The following is a summary of our recent interview with Richard Duncan, which can be accessed on our site here or on iTunes here.

Will Donald Trump be a disaster for the US economy? Yes, says one economic expert, especially if it leads to a spike in interest rates.

In a recent interview, Macro Watch editor and video blogger Richard Duncan discussed his recent presentation to institutional investors titled, “Trump’s Recipe for Disaster,” with FS Insider.

Duncan says that if Trump fulfills his economic campaign promises, interest rates will spike, leading to credit contraction that would in turn crash asset prices. Ultimately, Trump’s economic policies could decimate the US economy, sending it “back into a 2008-style recession or worse.”

Trump has proposed a package of corporate tax cuts, increased government spending, and a series of trade policies that prioritize increased tariffs. “Those policies are going to be extremely inflationary,” Duncan said, adding that Trump’s three-pronged strategy will almost surely raise interest rates.

“Interest rates are really the key to what’s going to happen to the global economy and the US economy going forward,” Duncan added. He noted that since the 1980s, rates have dropped from about 20 percent to 2.5 percent. Lower rates fuels more affordable credit, and when people borrow more, they spend more — in other words, credit growth drives economic growth. On the other hand, when rates go up, credit contracts, people spend less, and recessions are inevitable.

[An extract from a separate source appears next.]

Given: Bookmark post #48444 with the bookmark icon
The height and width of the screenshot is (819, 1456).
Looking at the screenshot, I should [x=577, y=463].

Trump’s promise to increase military and infrastructure spending while cutting taxes would also contribute to the disastrous recipe, skyrocketing the current projected budget deficit of $520 billion up to $800 billion by next year. That's a major cause of concern for Duncan.

“When the government borrows more — all other things being the same — that tends to push up interest rates,” he said. However, Duncan points out that over the past few decades, all other things have not been the same. Over that time, the US has experienced larger capital inflows (which are related to the current US trade deficit). The account deficit balanced out the trade deficit — if one was, say, $500 billion, the other would match that figure.

“With so much capital pouring into the country, it pushed up bond prices and pushed down bond yields. It pushed down interest rates and that allowed credit to expand excessively,” Duncan said. Now, Trump has pledged to eliminate the current account deficit. Last year, that account deficit was $500 billion, which meant the US had $500 billion in capital inflows — enough to finance the budget deficit.

"If Trump eliminates the trade deficit, that will eliminate capital inflow,” Duncan warned. Such a move would make it more difficult to finance the budget deficit at lower interest rates while also pushing up interest rates, contracting credit, and crashing asset prices — stocks, property, and gold, for example.

Although the stock market climbed following Trump’s election, Duncan points out that the uptick was fueled by the promise of short-term fiscal stimulus — the government borrows more, spends more, and cuts taxes. However, doing so will simply drive government borrowing higher and increase the national debt. That could drive some economic growth by boosting stock prices, but the government would essentially be financing tax cuts.

Trump’s plans to eliminate banking regulations passed post-2008 may also drive up bank stocks and provide some economic growth, but this would likely lead banks back into risky practices that initially led to the recession.

Trump’s proposals to levy a 45 percent trade tariff on Chinese imports and 25 percent tariff on Mexican imports also spell disaster, Duncan noted: “those policies are going to be extremely inflationary. If you put a 45 percent tariff on [goods from China], all those goods are going to be 45 percent more expensive, and you are immediately going to get a significant spike in inflation rates.”